• Task statement:
Reproduce all entries precisely as they are written.

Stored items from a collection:
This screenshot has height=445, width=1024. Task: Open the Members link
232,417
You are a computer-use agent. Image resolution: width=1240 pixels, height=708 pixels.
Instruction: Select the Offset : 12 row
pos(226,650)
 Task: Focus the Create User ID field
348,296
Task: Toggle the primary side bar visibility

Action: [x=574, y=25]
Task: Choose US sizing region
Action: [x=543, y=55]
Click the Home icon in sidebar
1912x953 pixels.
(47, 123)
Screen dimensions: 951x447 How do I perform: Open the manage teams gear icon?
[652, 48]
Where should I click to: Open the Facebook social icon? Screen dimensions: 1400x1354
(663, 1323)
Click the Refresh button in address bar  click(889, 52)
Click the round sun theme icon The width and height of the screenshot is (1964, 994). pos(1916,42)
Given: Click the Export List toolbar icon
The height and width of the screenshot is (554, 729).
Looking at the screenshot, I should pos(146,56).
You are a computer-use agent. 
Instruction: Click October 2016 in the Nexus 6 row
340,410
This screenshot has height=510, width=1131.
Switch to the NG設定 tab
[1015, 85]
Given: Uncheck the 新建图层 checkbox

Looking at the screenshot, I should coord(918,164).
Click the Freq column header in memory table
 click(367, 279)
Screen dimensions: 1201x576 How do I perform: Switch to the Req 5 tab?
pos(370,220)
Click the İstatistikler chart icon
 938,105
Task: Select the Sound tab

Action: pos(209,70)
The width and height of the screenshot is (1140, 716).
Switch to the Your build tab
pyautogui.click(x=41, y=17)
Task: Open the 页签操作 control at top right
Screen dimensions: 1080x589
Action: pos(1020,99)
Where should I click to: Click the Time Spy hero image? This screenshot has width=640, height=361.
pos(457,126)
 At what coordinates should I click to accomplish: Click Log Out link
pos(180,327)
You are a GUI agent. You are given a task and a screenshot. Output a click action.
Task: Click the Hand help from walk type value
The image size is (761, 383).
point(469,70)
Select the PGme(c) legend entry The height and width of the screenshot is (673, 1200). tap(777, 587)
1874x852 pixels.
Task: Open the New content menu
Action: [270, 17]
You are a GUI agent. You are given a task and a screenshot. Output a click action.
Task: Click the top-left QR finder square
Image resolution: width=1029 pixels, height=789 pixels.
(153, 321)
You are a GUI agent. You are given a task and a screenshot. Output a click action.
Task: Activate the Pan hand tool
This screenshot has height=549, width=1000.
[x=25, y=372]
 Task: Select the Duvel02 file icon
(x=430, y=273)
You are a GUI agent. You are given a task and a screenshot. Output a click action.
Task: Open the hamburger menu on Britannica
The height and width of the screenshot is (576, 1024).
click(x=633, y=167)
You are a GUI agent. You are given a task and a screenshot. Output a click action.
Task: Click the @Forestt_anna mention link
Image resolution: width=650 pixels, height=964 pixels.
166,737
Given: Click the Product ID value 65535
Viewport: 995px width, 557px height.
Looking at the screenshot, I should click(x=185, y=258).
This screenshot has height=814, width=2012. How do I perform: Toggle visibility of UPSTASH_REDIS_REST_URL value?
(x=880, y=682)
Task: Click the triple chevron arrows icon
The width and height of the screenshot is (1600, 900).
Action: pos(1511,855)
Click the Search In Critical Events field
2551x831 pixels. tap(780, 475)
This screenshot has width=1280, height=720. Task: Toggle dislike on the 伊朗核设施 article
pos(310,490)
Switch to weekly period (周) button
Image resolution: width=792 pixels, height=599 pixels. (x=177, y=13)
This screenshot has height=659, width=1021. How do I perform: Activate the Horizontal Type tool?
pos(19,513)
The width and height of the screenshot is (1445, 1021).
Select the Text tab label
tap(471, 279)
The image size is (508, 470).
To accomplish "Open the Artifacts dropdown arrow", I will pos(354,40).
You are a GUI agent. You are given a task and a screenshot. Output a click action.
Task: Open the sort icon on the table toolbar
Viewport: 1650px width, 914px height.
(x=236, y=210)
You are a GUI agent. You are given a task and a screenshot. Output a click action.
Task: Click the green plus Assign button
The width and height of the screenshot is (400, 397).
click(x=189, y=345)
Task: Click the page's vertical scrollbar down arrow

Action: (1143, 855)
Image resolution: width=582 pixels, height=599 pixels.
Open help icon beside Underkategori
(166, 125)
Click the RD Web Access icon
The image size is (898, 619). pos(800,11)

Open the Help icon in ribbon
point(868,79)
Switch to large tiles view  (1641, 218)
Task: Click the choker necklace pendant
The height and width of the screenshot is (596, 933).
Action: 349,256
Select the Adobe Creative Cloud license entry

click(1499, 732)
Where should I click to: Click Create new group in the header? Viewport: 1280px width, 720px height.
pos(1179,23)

• Answer section:
This screenshot has height=445, width=1024. Task: Open the Members link
232,417
You are a computer-use agent. Image resolution: width=1240 pixels, height=708 pixels.
Instruction: Select the Offset : 12 row
pos(226,650)
 Task: Focus the Create User ID field
348,296
Task: Toggle the primary side bar visibility

Action: [x=574, y=25]
Task: Choose US sizing region
Action: [x=543, y=55]
Click the Home icon in sidebar
1912x953 pixels.
(47, 123)
Screen dimensions: 951x447 How do I perform: Open the manage teams gear icon?
[652, 48]
Where should I click to: Open the Facebook social icon? Screen dimensions: 1400x1354
(663, 1323)
Click the Refresh button in address bar  click(889, 52)
Click the round sun theme icon The width and height of the screenshot is (1964, 994). pos(1916,42)
Given: Click the Export List toolbar icon
The height and width of the screenshot is (554, 729).
Looking at the screenshot, I should pos(146,56).
You are a computer-use agent. 
Instruction: Click October 2016 in the Nexus 6 row
340,410
This screenshot has height=510, width=1131.
Switch to the NG設定 tab
[1015, 85]
Given: Uncheck the 新建图层 checkbox

Looking at the screenshot, I should coord(918,164).
Click the Freq column header in memory table
 click(367, 279)
Screen dimensions: 1201x576 How do I perform: Switch to the Req 5 tab?
pos(370,220)
Click the İstatistikler chart icon
 938,105
Task: Select the Sound tab

Action: pos(209,70)
The width and height of the screenshot is (1140, 716).
Switch to the Your build tab
pyautogui.click(x=41, y=17)
Task: Open the 页签操作 control at top right
Screen dimensions: 1080x589
Action: pos(1020,99)
Where should I click to: Click the Time Spy hero image? This screenshot has width=640, height=361.
pos(457,126)
 At what coordinates should I click to accomplish: Click Log Out link
pos(180,327)
You are a GUI agent. You are given a task and a screenshot. Output a click action.
Task: Click the Hand help from walk type value
The image size is (761, 383).
point(469,70)
Select the PGme(c) legend entry The height and width of the screenshot is (673, 1200). tap(777, 587)
1874x852 pixels.
Task: Open the New content menu
Action: [270, 17]
You are a GUI agent. You are given a task and a screenshot. Output a click action.
Task: Click the top-left QR finder square
Image resolution: width=1029 pixels, height=789 pixels.
(153, 321)
You are a GUI agent. You are given a task and a screenshot. Output a click action.
Task: Activate the Pan hand tool
This screenshot has height=549, width=1000.
[x=25, y=372]
 Task: Select the Duvel02 file icon
(x=430, y=273)
You are a GUI agent. You are given a task and a screenshot. Output a click action.
Task: Open the hamburger menu on Britannica
The height and width of the screenshot is (576, 1024).
click(x=633, y=167)
You are a GUI agent. You are given a task and a screenshot. Output a click action.
Task: Click the @Forestt_anna mention link
Image resolution: width=650 pixels, height=964 pixels.
166,737
Given: Click the Product ID value 65535
Viewport: 995px width, 557px height.
Looking at the screenshot, I should click(x=185, y=258).
This screenshot has height=814, width=2012. How do I perform: Toggle visibility of UPSTASH_REDIS_REST_URL value?
(x=880, y=682)
Task: Click the triple chevron arrows icon
The width and height of the screenshot is (1600, 900).
Action: pos(1511,855)
Click the Search In Critical Events field
2551x831 pixels. tap(780, 475)
This screenshot has width=1280, height=720. Task: Toggle dislike on the 伊朗核设施 article
pos(310,490)
Switch to weekly period (周) button
Image resolution: width=792 pixels, height=599 pixels. (x=177, y=13)
This screenshot has height=659, width=1021. How do I perform: Activate the Horizontal Type tool?
pos(19,513)
The width and height of the screenshot is (1445, 1021).
Select the Text tab label
tap(471, 279)
The image size is (508, 470).
To accomplish "Open the Artifacts dropdown arrow", I will pos(354,40).
You are a GUI agent. You are given a task and a screenshot. Output a click action.
Task: Open the sort icon on the table toolbar
Viewport: 1650px width, 914px height.
(x=236, y=210)
You are a GUI agent. You are given a task and a screenshot. Output a click action.
Task: Click the green plus Assign button
The width and height of the screenshot is (400, 397).
click(x=189, y=345)
Task: Click the page's vertical scrollbar down arrow

Action: (1143, 855)
Image resolution: width=582 pixels, height=599 pixels.
Open help icon beside Underkategori
(166, 125)
Click the RD Web Access icon
The image size is (898, 619). pos(800,11)

Open the Help icon in ribbon
point(868,79)
Switch to large tiles view  (1641, 218)
Task: Click the choker necklace pendant
The height and width of the screenshot is (596, 933).
Action: 349,256
Select the Adobe Creative Cloud license entry

click(1499, 732)
Where should I click to: Click Create new group in the header? Viewport: 1280px width, 720px height.
pos(1179,23)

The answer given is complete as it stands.